Investeren in een Europese facelift


Sinds Lissabon en Barcelona liegen de Europese wetenschapsambities er niet om: we willen de meest kennisintensieve samenleving ter wereld worden en we hebben er ook nog flink wat extra geld voor over. Nederland heeft zich bij deze hoogstaande idealen aangesloten en zelfs uitgesproken dat we bij de Europese top willen behoren. Een dergelijke beleidsambitie is uiteraard hartverwarmend voor ieder die de wetenschap een warm hart toedraagt. Maar tegelijkertijd dringt de vraag zich onvermijdelijk op: wat betekenen nu zulke ambities in concreto voor Nederland?


Nederland heeft zeker een flinke inhaalslag te maken. Na de jarenlange kaalslag in de Nederlandse wetenschapswereld is de afgelopen jaren gelukkig een nieuwe beleidskoers ingezet, met veel meer nadruk op het belang van een hoogwaardig en effectief kennis- en innovatiesysteem. Daarbij behoort een nadrukkelijk investeringsplan voor een versnelde ontwikkeling van het kennis- en innovatiesysteem in Nederland. De speerpunten van zo'n ambitieus plan zijn mijns inziens drieërlei:

een significante daadkrachtige bevordering van de humanware in de wetenschap, waarbij jong talent tijdig wordt opgespoord en het wetenschapsbedrijf wordt ingezogen (bijv. participatie van vrouwen, supporttrajecten voor migranten-studenten, bèta-studie facilitering etc.). Tegen de achtergrond van de demografische ontwikkeling en toenemende sociaal-culturele diversiteit, is een effectieve bijdrage aan talentbeleid onontbeerlijk

een baanbrekende inzet op geavanceerde, toekomstgerichte hardware in het Nederlandse onderzoeksbestel. Wetenschap gedijt alleen maar in een stimulerende researchomgeving, en daarom is een versnelde investering in hoogwaardige onderzoeksinfrastructuur met een Europese uitstraling van eminent belang. Dat geldt in toenemende mate voor alle disciplines en voor alle multidisciplinaire allianties. Goede mensen worden door goede infrastructuur aangetrokken, en dat is juist gunstig voor het innovatieklimaat in Nederland.

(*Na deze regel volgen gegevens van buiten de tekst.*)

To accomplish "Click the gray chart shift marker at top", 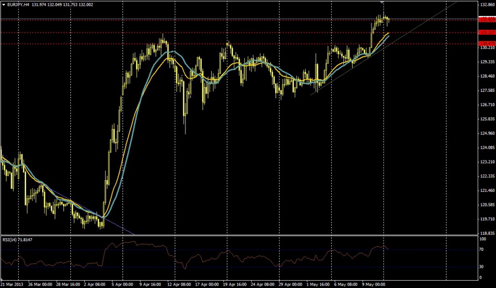I will pos(383,3).
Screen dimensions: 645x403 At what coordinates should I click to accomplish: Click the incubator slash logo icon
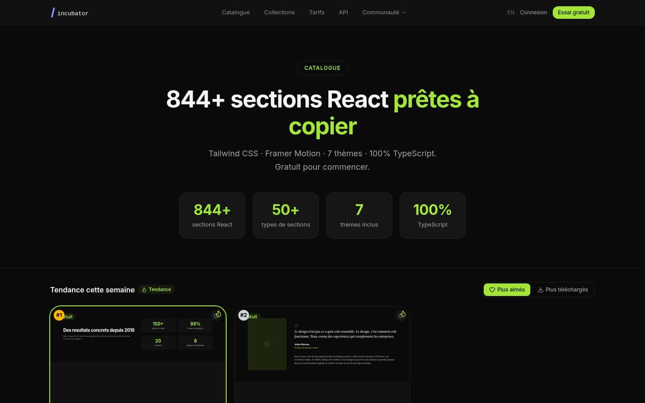point(53,13)
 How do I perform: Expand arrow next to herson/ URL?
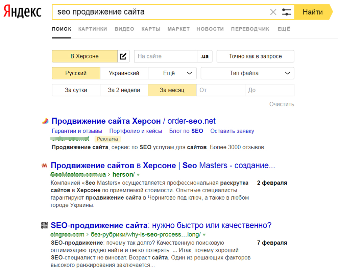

een grensoverschrijdende verbetering in de orgware van het Europese onderzoeksbestel. Wetenschap is internationaal en Nederland is klein. En daarom dient Nederland te streven naar een hervorming van het gefragmenteerde Europese R&D bestel, waarbij (i) Europese coördinatie van initiatieven de huidige fragmentering en duplicering tegen moet gaan (bijv. via ERA-Net plus initiatieven) en waarbij (ii) Europese competitie moet zorgen voor de identificatie van Europees toptalent (bijv. via de European Research Council).

Deze initiatieven vergen veel politieke inzet, veel intellectuele support en veel extra middelen. Maar de terugverdiencapaciteit van deze initiatieven is zonder twijfel buitengewoon groot. En uiteindelijk draait alles om de kernmissie van Europa: Europa dient – als vanouds – een wetenschapstehuis te zijn waarin kennis bloeit en groeit.